This morning, as I stood in the shower, washing away all the troubles of the previous day, a new trouble reared its ugly, looming head... I realised that I was beginning the very last week of my twenties. Ah the twenties, those fun, carefree days...
It got me thinking about my twenties, and resulted in this trip down memory lane. When I was in my twenties, I was the first person in my family to get a University degree. I was the first person in my family to live abroad, and it was a glorious 2 years in my absolute favourite city on the entire planet. I lived in a country where I knew no-one and no-one knew me, but I left with the most loving caring friends who still today are family to me. London life was fun, with very little to worry about and nothing to spend my money on but me, and aforementioned fun! When I was in my twenties I moved to the City of Gold and snagged a high flying job in the city. I lived on my own and had a group of amazing friends and went out partying every Friday and every Saturday night in a row, and had the energy to keep going through the week! When I was in my twenties I met some of the most influential sportspeople of our time.
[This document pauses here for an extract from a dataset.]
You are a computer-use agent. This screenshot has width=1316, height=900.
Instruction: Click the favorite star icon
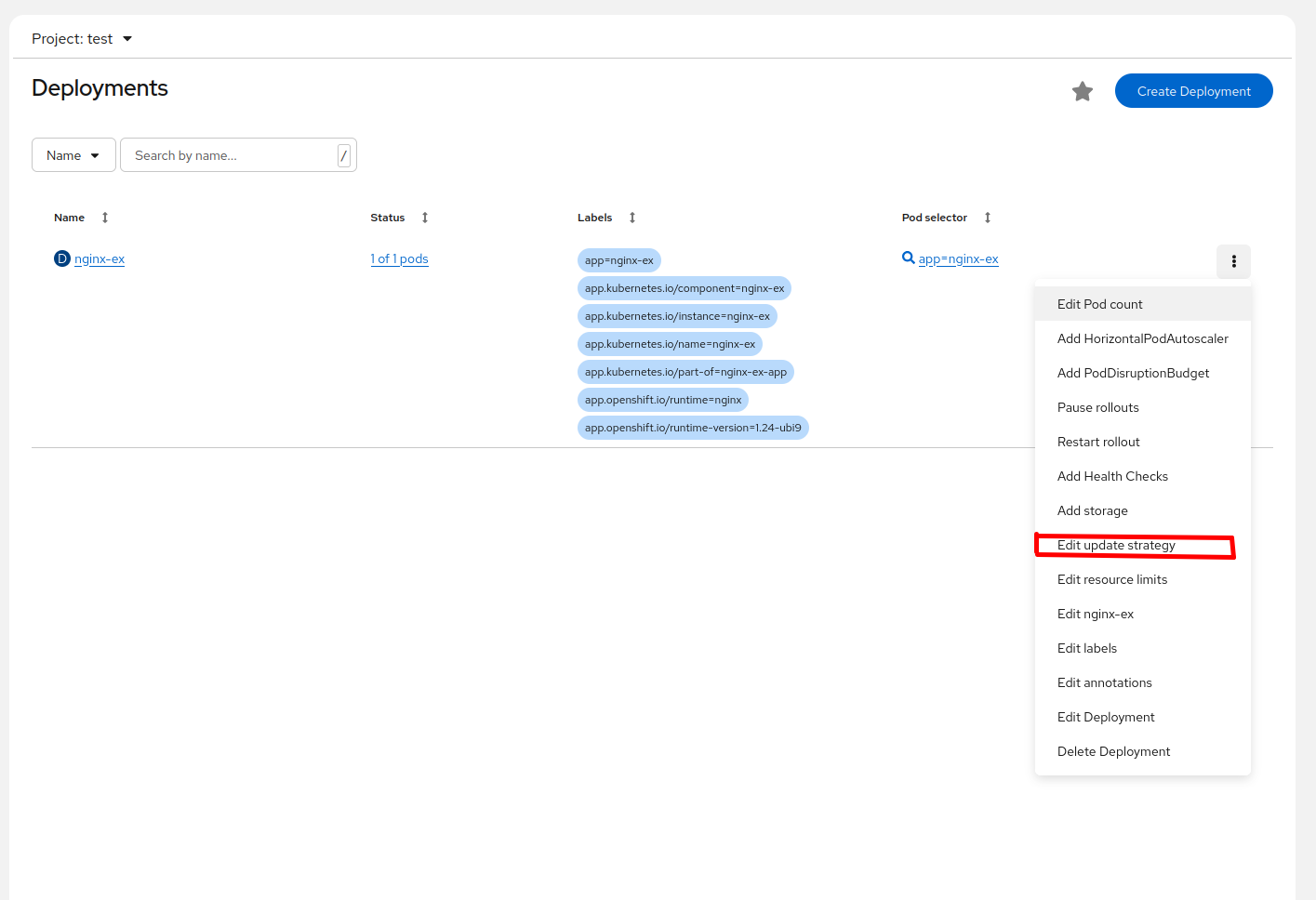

I met and fell in what I thought was "love" with the "man of my dreams"...which later turned out to be more of a nightmare than anything else. When I was in my twenties I took a breather from big city life and moved home to my loving and supportive family for a few months...only to move back to the city when I was mended and the lights called my name. When I was in my twenties I got the most awesome pets, including my Toy French Poodle Ozzie, who is the love of my life and my saving grace. When I was in my twenties I took a risk, took a chance, pursued the career I had never dreamed possible for myself, and made it a reality. When I was in my twenties, I lost 22kgs and found my self-confidence. When I was in my twenties, I was a regular actress on 2 of South Africa's prime time Soapies. When I was in my twenties I became a TV presenter and regular co-host of a TV programme I grew up watching. When I was in my twenties, I met and fell in what I think I know is "love" with the man of my nightmares on paper, but the man of my dreams in my heart. Sounds like a great decade, right? When I was in my twenties, I lost my whole world when I lost my mom to a brief battle with cancer.
As I go into my 30's, I can only hope that this next decade is as memorable, and that the turmoil and grief gets easier to live with. As I go into my 30's I realise all I can take with me from day to day, year to year, and decade to decade, are my memories, my love and the hope that the best is yet to come.